I Showing relationship between zeta and gamma

[howabout1337]

How can I show that $\int_0^\infty e^{-nt}\,t^{x-1}\,dt=\Gamma(x)\,n^{-x}\,$ for $x \geq 1\,$?

 

[Charles Link]

It would help if you included the equation $\Gamma(x)=\int\limits_{0}^{+\infty} e^{-t} \, t^{x-1} \, dt$ that I found in Wikipedia. I think all you need to do is let $t=n t'$.

 

[howabout1337]

It would help if you included the equation $\Gamma(x)=\int\limits_{0}^{+\infty} e^{-t} \, t^{x-1} \, dt$ that I found in Wikipedia. I think all you need to do is let $t=n t'$.

is the $t'$ in $t=n t'$ equivalent to $dt/dx$?

 

[Charles Link]

is the $t'$ in $t=n t'$ equivalent to $dt/dx$?

With $t=nt'$, you have $dt=n \, dt'$. (The Wikipedia article actually had $\Gamma(z)$, and their integration was done over $x$, but changing the letters doesn't change the mathematics). For the case at hand, $t$ is unrelated to $x$, and $dt/dx$ really has no meaning. (Note also, once you substitute in $t=nt'$, you are completely free to change the $t'$ back to the letter $t$).

 

[howabout1337]

With $t=nt'$, you have $dt=n \, dt'$. (The Wikipedia article actually had $\Gamma(z)$, and their integration was done over $x$, but changing the letters doesn't change the mathematics). For the case at hand, $t$ is unrelated to $x$, and $dt/dx$ really has no meaning. (Note also, once you substitute in $t=nt'$, you are completely free to change the $t'$ back to the letter $t$).

I ran through it, I got the equation. Does letting $t=nt'$ change the equation? Can I arbitrarily do this?

 

[Charles Link]

I ran through it, I got the equation. Does letting $t=nt'$ change the equation? Can I arbitrarily do this?

Basically you are showing that $\Gamma(x)=n^x \, \int\limits_{0}^{+\infty} e^{-nt} \, t^{x-1} \, dt$, and showing that the $n$ that appears on the right side of this last equation has no effect on the equation. It turns out, you can set $n$ equal to any number you want (Editing: It appears that $n$ must be positive or you have an $n^x$ that would be hard to define). $n$ is a constant, but that's all you know about $n$. The substitution $t=t'/n$ is completely legitimate, and then $dt= dt' /n$, and the limits of the integral are left unchanged. (The substitution is $t=t'/n$ if you begin with this expression that contains $n^x$).

 

[howabout1337]

Basically you are showing that $\Gamma(x)=n^x \, \int\limits_{0}^{+\infty} e^{-nt} \, t^{x-1} \, dt$, and showing that the $n$ that appears on the right side of this last equation has no effect on the equation.
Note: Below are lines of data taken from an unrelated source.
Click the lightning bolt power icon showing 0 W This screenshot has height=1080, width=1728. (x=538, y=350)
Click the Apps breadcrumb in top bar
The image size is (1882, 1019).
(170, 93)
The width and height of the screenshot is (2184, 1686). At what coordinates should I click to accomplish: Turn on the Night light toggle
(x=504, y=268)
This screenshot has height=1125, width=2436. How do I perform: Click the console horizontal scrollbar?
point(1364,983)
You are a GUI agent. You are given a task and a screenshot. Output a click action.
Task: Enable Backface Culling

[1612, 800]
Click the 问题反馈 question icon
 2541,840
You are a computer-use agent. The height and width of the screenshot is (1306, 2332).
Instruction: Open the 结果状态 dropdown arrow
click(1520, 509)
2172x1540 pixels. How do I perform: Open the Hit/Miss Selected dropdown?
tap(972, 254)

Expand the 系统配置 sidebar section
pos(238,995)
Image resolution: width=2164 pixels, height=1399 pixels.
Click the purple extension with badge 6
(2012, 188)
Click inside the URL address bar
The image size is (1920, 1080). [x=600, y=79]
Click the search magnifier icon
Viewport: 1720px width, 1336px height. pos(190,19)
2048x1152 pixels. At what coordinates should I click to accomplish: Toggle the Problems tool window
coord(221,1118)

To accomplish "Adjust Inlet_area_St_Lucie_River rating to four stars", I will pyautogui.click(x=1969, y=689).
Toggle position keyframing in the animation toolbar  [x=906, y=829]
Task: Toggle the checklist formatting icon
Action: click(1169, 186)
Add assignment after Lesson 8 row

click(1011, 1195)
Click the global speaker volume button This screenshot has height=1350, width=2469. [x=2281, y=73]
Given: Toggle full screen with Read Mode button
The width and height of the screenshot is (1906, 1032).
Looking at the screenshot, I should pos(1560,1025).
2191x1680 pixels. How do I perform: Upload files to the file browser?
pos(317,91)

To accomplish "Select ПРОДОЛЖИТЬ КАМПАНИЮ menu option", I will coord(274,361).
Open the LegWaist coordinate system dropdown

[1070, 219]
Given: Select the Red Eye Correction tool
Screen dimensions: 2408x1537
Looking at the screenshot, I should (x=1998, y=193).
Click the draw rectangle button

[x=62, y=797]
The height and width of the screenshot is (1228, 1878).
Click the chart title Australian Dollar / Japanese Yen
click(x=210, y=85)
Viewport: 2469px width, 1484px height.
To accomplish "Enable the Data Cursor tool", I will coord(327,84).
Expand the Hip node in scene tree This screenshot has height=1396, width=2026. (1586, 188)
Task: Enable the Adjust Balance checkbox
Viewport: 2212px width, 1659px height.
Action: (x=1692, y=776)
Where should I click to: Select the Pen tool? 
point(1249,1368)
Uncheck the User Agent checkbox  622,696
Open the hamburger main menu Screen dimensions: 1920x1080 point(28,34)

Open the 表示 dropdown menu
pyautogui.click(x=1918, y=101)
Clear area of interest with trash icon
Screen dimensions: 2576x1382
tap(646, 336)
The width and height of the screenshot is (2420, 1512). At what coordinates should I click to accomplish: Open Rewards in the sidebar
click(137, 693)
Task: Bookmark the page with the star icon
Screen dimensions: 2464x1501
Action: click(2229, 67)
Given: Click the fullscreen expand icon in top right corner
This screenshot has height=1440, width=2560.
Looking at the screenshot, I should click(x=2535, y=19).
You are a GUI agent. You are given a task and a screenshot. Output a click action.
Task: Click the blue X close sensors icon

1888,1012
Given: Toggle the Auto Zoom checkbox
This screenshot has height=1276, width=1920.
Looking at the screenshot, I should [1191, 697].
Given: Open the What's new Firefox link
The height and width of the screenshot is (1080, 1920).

It turns out, you can set $n$ equal to any number you want (Editing: It appears that $n$ must be positive or you have an $n^x$ that would be hard to define). $n$ is a constant, but that's all you know about $n$. The substitution $t=t'/n$ is completely legitimate, and then $dt= dt' /n$, and the limits of the integral are left unchanged. (The substitution is $t=t'/n$ if you begin with this expression that contains $n^x$).

Does defining t as something else related to n such $t=t'/n^2$ or $t=2t'/n$ for any purpose changes the equation in different ways?

 

[Charles Link]

Does defining t as something else related to n such $t=t'/n^2$ or $t=2t'/n$ for any purpose changes the equation in different ways?

The answer is no, it doesn't change what it represents, but it makes it unnecessarily more complicated. Even in the original form that you have, the $n$ is unnecessary, and setting it equal to 1 simplifies the expression. $\\$ Editing: One other comment is that $n$ needs to be positive for a second reason: (It was previously pointed out that $n^x$ could become ambiguous if $n$ were negative). A second reason is that $e^{-nt}$ would be $e^{+|n|t}$, and the integral would diverge with the exponential becoming arbitrarily large.